> [Brief]: Format the material from the line with "The height and width of the screenshot is (1000, 1600)." up to and including the line with "Identify the location" as a JSON list of strings, one string per line, skipping blank lines and leaving out the pictures.

> [Entries provided]:
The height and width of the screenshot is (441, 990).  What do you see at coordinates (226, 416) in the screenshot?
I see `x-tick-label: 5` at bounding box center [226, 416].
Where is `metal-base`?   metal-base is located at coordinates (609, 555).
--
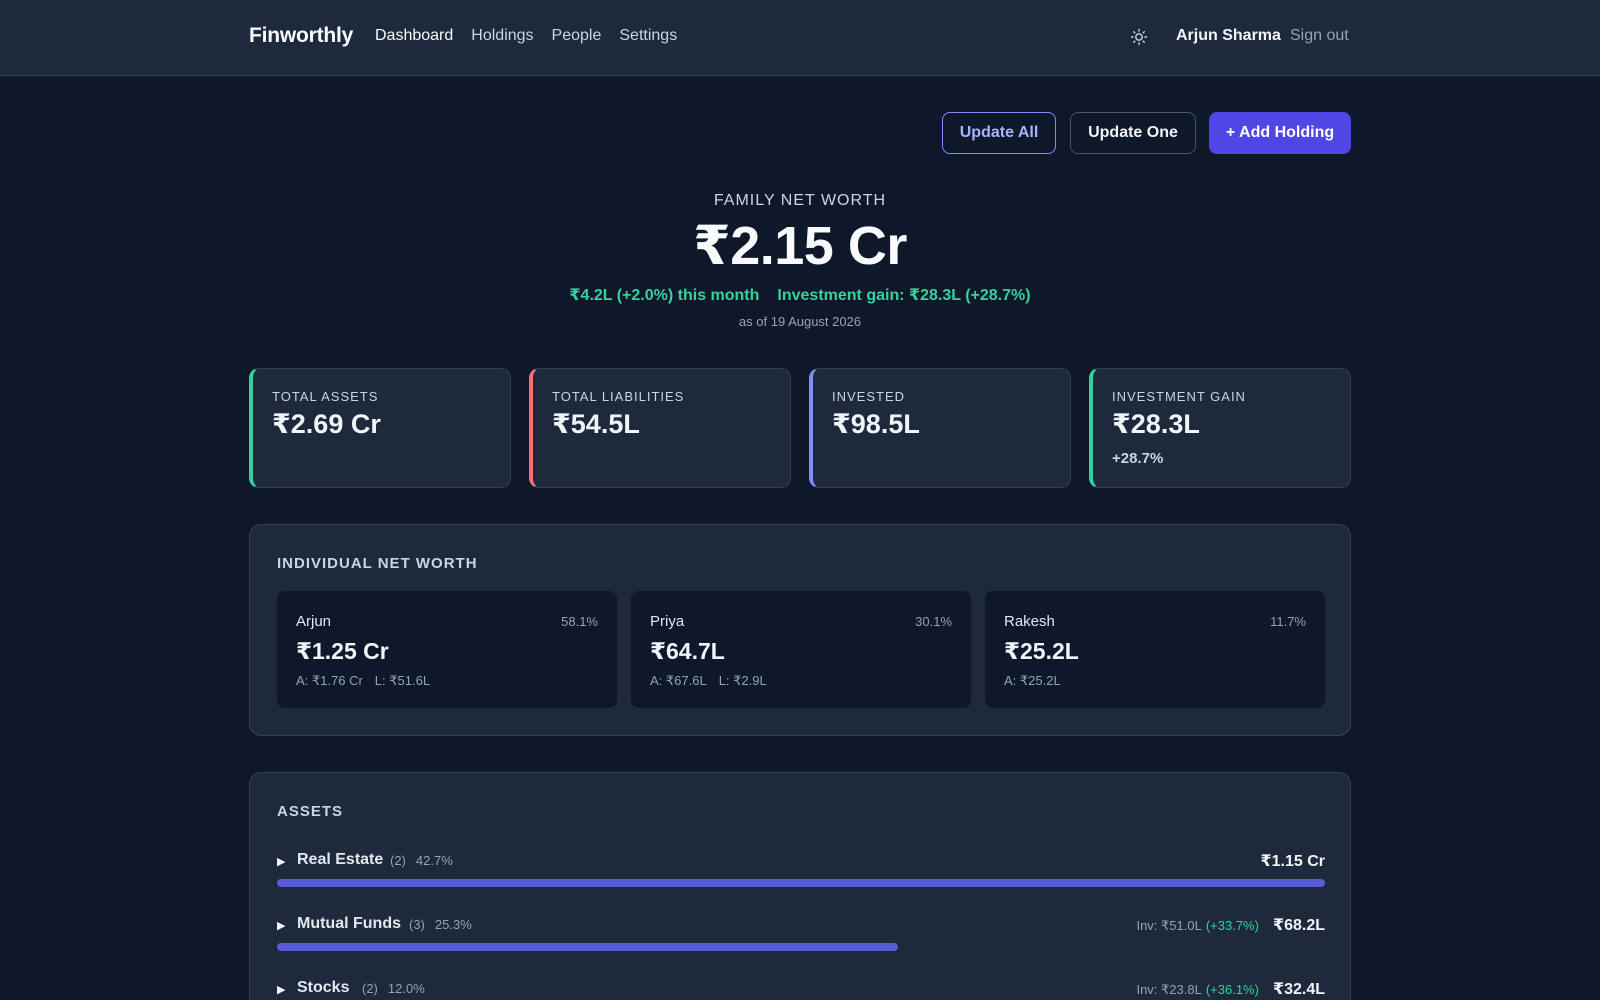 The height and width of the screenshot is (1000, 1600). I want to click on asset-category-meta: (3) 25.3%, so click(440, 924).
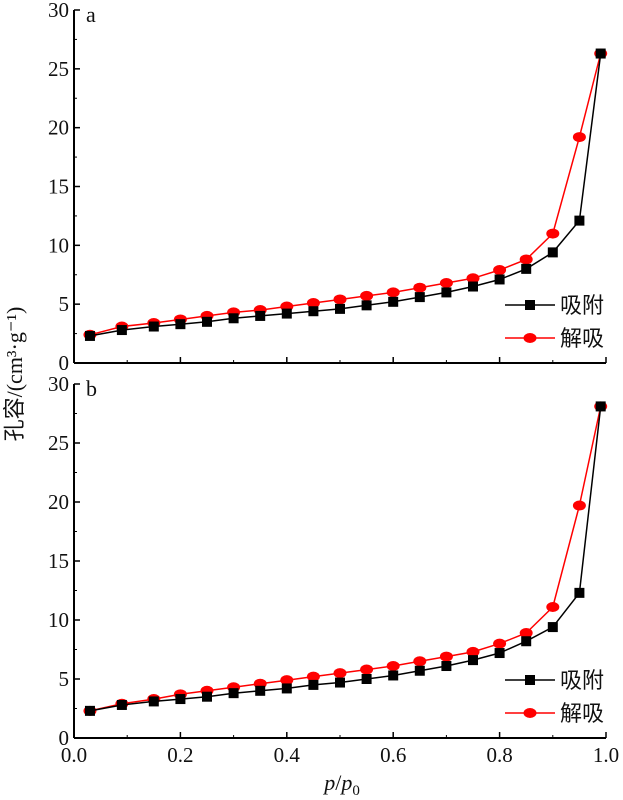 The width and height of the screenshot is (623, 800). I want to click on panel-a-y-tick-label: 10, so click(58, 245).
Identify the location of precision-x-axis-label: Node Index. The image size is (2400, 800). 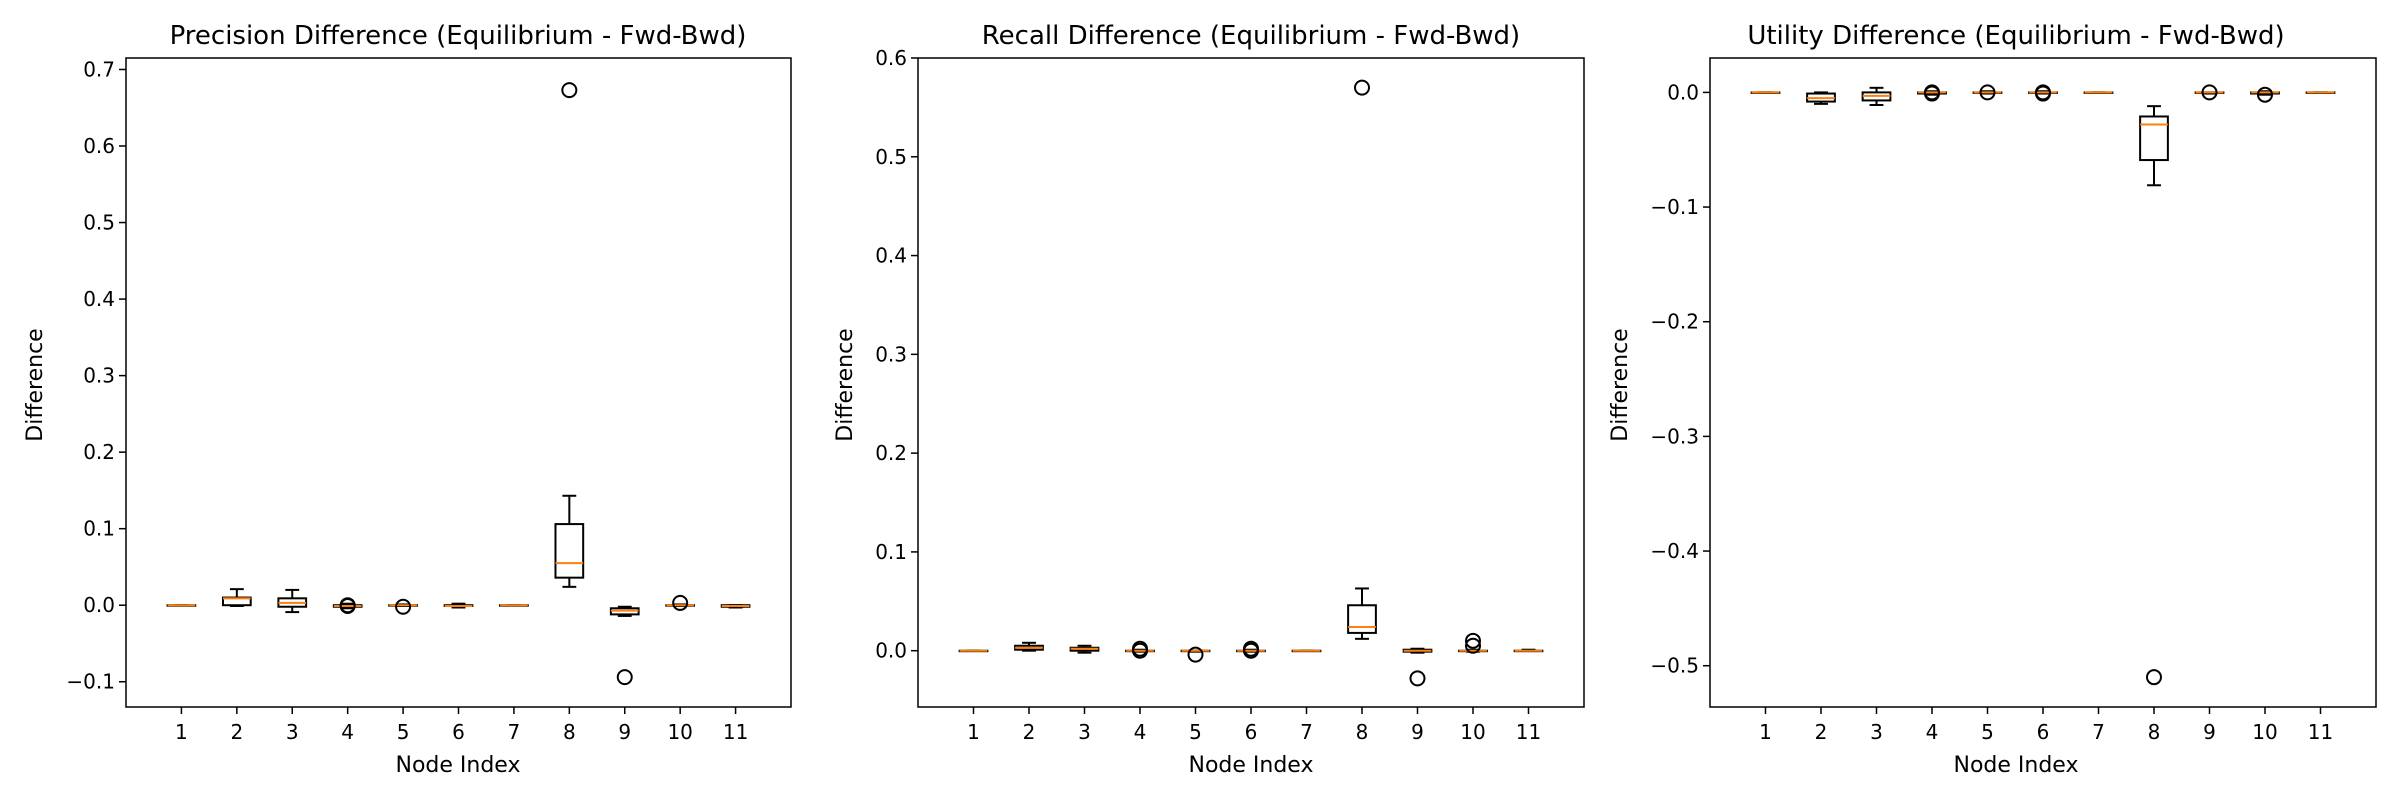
* * *
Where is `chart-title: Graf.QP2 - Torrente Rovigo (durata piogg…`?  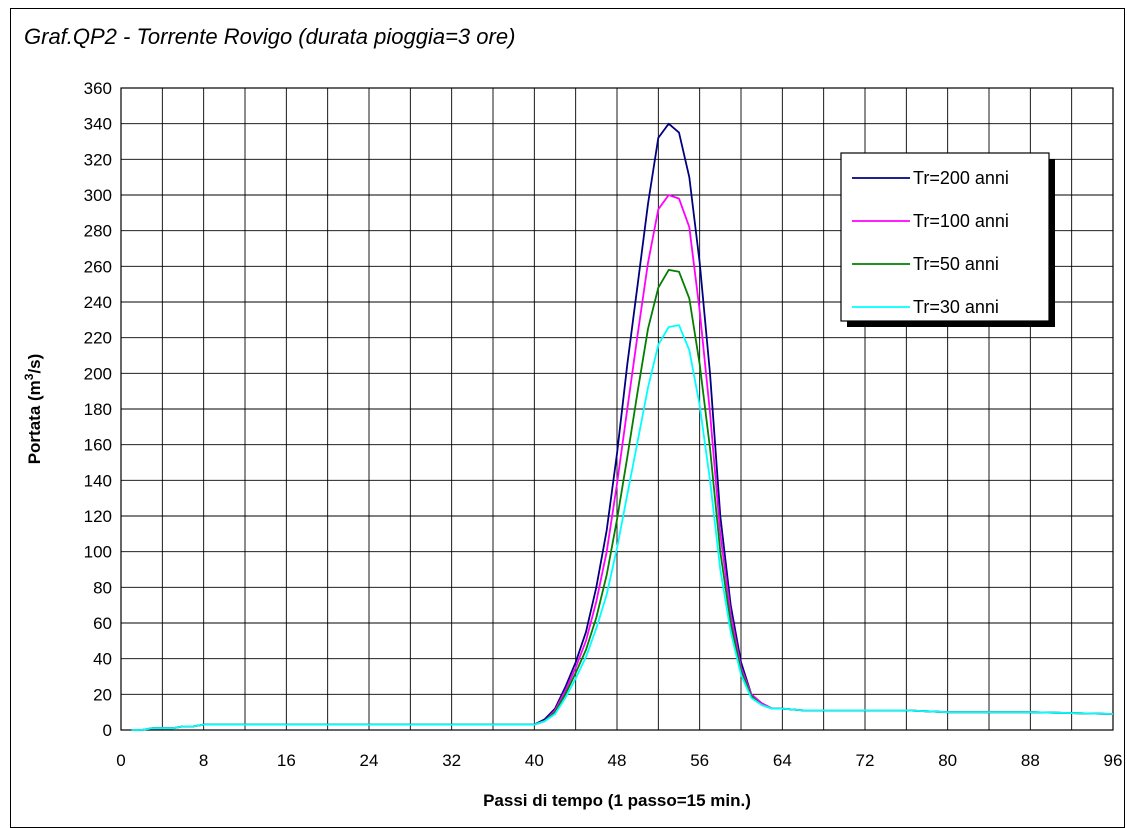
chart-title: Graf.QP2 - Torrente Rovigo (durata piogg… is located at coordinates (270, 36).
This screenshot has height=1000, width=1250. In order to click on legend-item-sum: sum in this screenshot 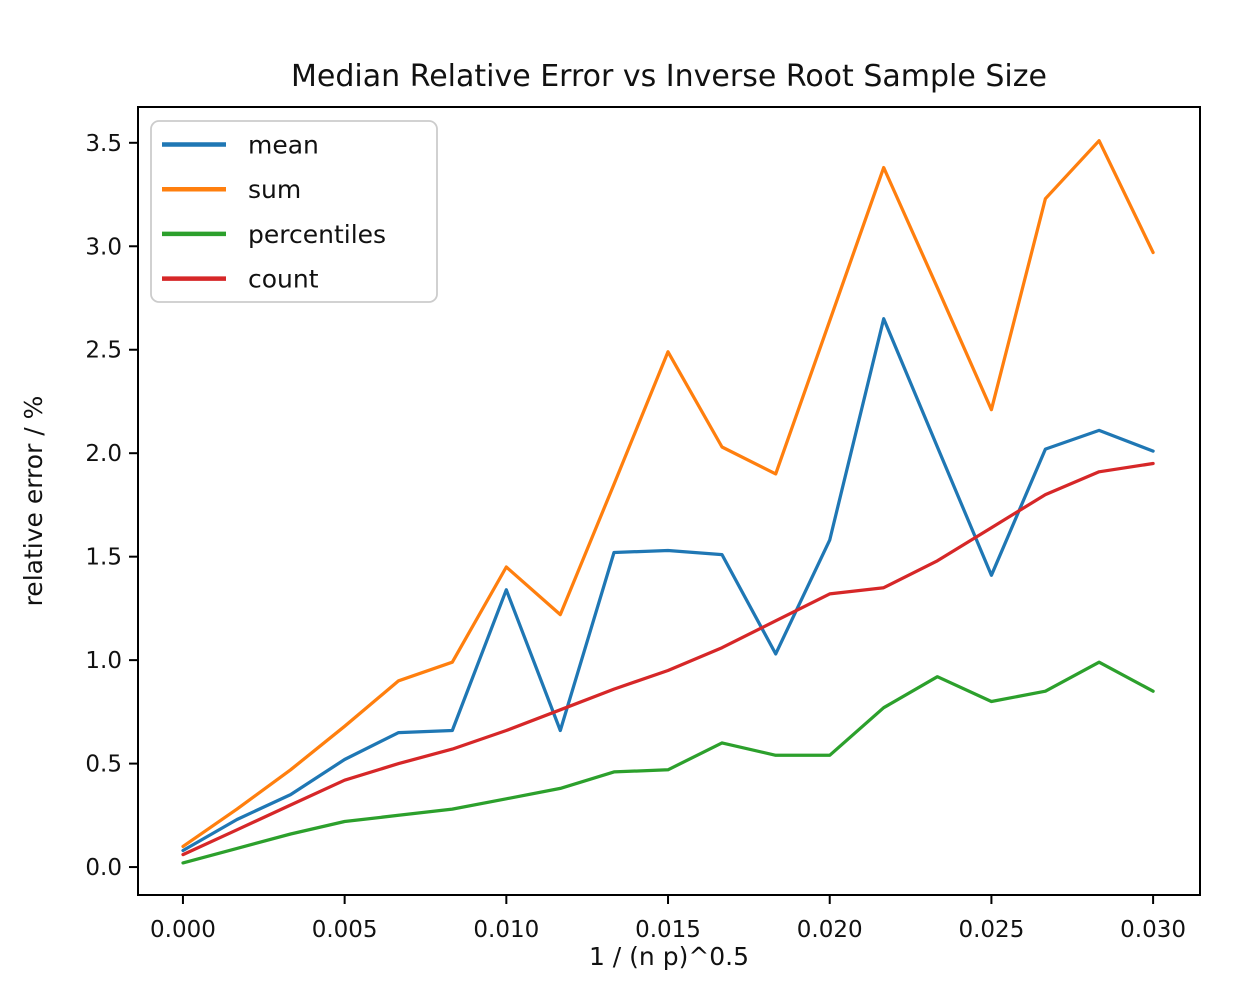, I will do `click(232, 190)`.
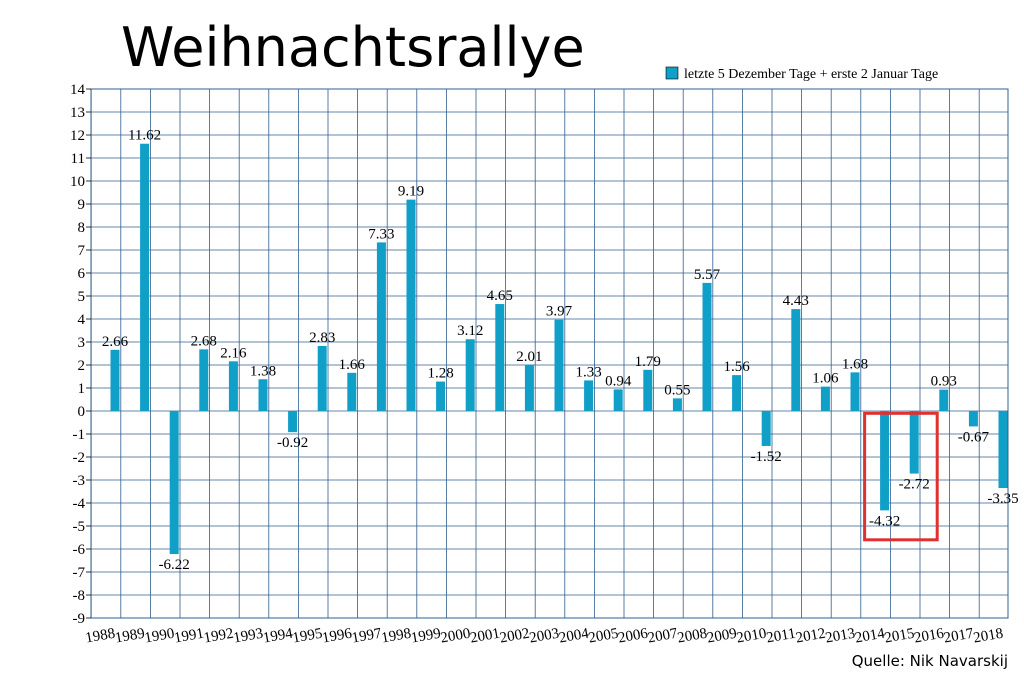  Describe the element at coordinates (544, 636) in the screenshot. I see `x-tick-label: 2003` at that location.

> [Response]:
[
  " The height and width of the screenshot is (1000, 1600). I want to click on asset-category-meta: (3) 25.3%, so click(440, 924).",
  " The width and height of the screenshot is (623, 800). I want to click on panel-a-y-tick-label: 10, so click(58, 245).",
  "Identify the location of precision-x-axis-label: Node Index. The image size is (2400, 800). "
]